Great – and we’ll get to that in just a second.
But because we have readers who are brand new to cricket, we want to get them up to speed first.
Then I’ll get into your betting options and some of the rules sportsbooks impose.
First things first – a quick history lesson.
ODI stands for One Day International. It’s a type of limited overs cricket. Matches are between two teams and are completed in one day.
The first ODI-style match was played in 1971 after a 3-day bout of bad weather forced officials to organize a one-off match limited to 40 overs per side.
Over the next 4 years more than a dozen ‘one day’ matches were played.
Then, in the late 70’s many elements from ODI were added to the World Series Cricket competition.
And, as the saying goes, the rest is history.
ODI matches are played in the ICC Cricket World cup every four years. And in the ICC Champions Trophy every two years.
The biggest change nowadays is teams are limited to 50 overs instead of 40.
What Makes This Format Popular?
Because of the ‘one day’ time limit, matches are more aggressive (although not nearly as aggressive as Twenty20 (T20) matches). The focus is on getting runs, so batting teams often use power plays and other aggressive tactics.
From the fan’s perspective, since matches are over in one day, there’s no need to set aside several days of time and money to watch a match.
The volatility of these matches can get fans riled up too.
Popular Betting Options + Things to Know
Let’s go over some of the popular betting options you’ll have.
We pulled these from Bet365 – many of which are from markets they currently had prices for. We highly recommend them to players who are able to join (non-USA).
Below the list of markets we also list some rules you should expect to find from an online sportsbook.
Let’s jump into it. First, here are some of the markets you can bet on:
- Match Betting
- Series Betting
- Race to 10 Runs
- Match Handicap
- Top Batsman / Bowler
- Innings Runs / Innings Sixes
- Team with Lowest Innings Score
- Runs at Fall of Next Wicket
- Over at Fall of Next Wicket
- Runs Off Delivery
- In-Play Runs in First ‘x’ Overs
- Wickets Lost by ‘X’ Runs
- A Fifty to Be scored in the Match
Nothing too special. Many, if not most of these markets are available for your everyday cricket match.
But here’s something that’s not – rules specifically for these types of matches.
We pulled these from Bet365 too, so understand that they will vary from book to book.
Please take a minute to read over these rules as each market is different, and often times it comes down to whether or not a bet will be voided.
- Matches affected by weather will be governed by the official rules.
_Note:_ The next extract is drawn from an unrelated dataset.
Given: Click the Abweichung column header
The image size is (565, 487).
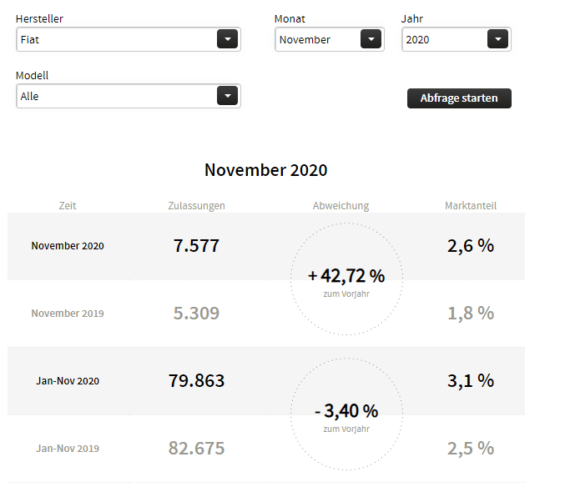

This includes cases where no price is quoted for ties. For exceptions ‘dead-heat’ rules will apply.
- If a match is cancelled all bets will be void if the match isn’t replayed within 36 hours of its advertised start time.
- (Series Betting) Bets are void if the number of matches changes unless a settlement of bets is already determined.
- (Race to 10 Runs) Bets are good unless either one of the listed players does not open the batting. If neither batsman reaches 10 runs due to weather bets are void.
- (Top Batsman / Bowler) These overs must be bowled (at a minimum) unless an All Out or match has been completed. Otherwise bets are void.
- ODI – 20 overs
- Domestic 40 Over Competitions – 10 overs
- Domestic 50 Over Competitions – 20 overs
- Twenty20 Cup – 6 overs
- (Fifty to Be Score) The minimum number of overs needs to be scheduled, and there needs to be an (official) result. Otherwise bets are void.
These are the biggest rules I found.
You’ll notice there are differences from one rule to the next. Like the weather – in some cases weather will impact the decision to honor or void bets, while in others it makes no difference at all.
You’ll want to pay attention to these. It may impact your decision to make a bet, or what book you decide to do business with for a particular match.